I wanted to make a post and remind you all that the time to think of next fall, and the fall after that, and the fall after that has come. While many are still winding down on the 2017-18 season you need to start putting in the time in front of your laptop and marking your calendars for this year’s western application season. As I noted in my prior post it does not take a lot of money, or time to get yourself into an elk or deer or antelope tag in the western states, but it does take some thought and effort.

Wyoming’s non-resident elk deadline is approaching at the end of January. However, the good news is that if you don’t plan on hunting the cowboy state this year you can still apply for preference points later in the summer. My 2019 hunting party has been banking points for several years and will do so again this year in anticipation of our elk and antelope combo hunt. One of the best parts of applying for Wyoming is that they average your preference points across the party rather than defaulting you to the member with the lowest number of points (like Colorado). Wyoming by all accounts is worth the price though that price is climbing this year. However, for deer in the western part of the state you might consider holding onto your points. The winter of 2016-17 was brutal and reports are many mature bucks paid the price as well as the young of the year. So three more years from now you may find mature bucks lacking as well.

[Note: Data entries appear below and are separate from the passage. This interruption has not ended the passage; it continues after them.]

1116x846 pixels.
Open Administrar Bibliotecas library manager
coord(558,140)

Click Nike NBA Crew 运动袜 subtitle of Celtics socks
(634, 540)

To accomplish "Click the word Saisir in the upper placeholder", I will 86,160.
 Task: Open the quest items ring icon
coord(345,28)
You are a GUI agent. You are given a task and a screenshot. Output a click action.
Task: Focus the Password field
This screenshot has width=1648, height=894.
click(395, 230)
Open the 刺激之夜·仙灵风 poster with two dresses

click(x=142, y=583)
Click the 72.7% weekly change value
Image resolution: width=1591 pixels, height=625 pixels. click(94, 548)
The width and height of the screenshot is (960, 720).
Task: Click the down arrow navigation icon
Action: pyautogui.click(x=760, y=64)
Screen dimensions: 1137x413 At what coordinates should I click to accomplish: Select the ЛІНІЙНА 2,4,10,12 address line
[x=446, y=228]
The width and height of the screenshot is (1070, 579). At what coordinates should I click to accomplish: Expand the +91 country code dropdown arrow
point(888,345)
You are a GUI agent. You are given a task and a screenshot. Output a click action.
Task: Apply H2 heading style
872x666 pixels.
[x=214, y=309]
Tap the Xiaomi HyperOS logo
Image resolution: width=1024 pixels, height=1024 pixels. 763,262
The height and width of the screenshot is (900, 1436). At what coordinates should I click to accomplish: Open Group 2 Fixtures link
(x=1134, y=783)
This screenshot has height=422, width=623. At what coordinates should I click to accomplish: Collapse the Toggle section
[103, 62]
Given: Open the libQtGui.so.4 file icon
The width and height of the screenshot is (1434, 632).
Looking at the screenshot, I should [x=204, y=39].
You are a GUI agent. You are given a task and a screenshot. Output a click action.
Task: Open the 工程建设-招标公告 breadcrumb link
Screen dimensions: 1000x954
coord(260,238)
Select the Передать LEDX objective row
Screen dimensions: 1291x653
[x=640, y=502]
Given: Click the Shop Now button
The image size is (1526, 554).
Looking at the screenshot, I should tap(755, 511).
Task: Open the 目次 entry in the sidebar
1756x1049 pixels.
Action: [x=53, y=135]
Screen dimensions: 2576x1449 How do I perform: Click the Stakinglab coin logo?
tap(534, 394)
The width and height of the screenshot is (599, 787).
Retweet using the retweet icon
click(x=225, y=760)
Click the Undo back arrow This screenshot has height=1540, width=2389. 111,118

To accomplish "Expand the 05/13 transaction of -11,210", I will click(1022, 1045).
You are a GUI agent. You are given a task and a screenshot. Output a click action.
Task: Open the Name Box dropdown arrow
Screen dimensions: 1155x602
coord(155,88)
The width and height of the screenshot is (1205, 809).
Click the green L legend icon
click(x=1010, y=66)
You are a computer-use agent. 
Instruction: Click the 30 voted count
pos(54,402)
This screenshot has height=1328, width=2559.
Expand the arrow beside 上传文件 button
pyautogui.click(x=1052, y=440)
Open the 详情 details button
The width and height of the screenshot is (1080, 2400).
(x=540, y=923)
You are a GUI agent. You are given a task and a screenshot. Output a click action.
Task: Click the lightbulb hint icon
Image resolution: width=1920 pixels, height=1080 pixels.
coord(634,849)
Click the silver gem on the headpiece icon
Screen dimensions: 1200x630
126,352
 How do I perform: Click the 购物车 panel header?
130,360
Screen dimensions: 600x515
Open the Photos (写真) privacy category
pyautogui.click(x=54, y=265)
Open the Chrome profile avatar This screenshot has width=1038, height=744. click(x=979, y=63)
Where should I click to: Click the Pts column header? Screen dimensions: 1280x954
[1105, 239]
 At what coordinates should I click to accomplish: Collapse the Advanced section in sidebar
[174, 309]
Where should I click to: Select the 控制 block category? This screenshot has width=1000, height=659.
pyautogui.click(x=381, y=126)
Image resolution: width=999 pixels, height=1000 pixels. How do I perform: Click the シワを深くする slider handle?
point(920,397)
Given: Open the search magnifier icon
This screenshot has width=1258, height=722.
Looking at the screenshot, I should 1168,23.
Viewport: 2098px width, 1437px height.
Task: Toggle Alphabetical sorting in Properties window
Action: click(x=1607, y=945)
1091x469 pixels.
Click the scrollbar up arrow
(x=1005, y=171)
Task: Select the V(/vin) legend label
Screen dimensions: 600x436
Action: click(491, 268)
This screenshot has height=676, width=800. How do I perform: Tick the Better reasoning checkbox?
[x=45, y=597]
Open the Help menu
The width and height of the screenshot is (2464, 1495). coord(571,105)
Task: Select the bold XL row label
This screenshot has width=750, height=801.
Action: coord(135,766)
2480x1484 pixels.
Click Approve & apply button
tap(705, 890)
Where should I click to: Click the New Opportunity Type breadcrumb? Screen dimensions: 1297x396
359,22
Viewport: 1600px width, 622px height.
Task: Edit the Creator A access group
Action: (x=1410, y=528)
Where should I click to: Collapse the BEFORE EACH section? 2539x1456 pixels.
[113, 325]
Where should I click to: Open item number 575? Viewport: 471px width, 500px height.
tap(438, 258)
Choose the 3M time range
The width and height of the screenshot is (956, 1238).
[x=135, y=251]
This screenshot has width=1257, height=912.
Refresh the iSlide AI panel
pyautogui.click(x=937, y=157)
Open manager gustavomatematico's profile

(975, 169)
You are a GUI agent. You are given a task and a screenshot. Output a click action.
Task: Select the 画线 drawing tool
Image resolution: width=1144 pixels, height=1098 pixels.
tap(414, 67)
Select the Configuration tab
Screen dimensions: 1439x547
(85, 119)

Arizona’s elk and antelope draw deadline is also approaching. Everyone knows about the trophy elk and antelope that Arizona has to offer and its true that it may take some time to draw (10 years or more) for an archery elk rut hunt but it could be less if you think beyond those boundaries. Listening to recent podcasts has seen Randy Newberg and the Gritty Bowmen talking up the opportunities that exist in Arizona and there is a lot more than you may be thinking. You might want to take advantage of this as attempting to draw Arizona requires purchasing the general hunting license for $160. Preston and I have decided to make this state part of our application strategy, but given the costs we don’t apply for every western state requiring purchase of their general hunting license. So you will likely want to look into states like Idaho, Nevada, Utah, and Arizona where this requirement exists.

Good luck to everyone as we head into an exciting time of year. Who knows what this fall will have in store!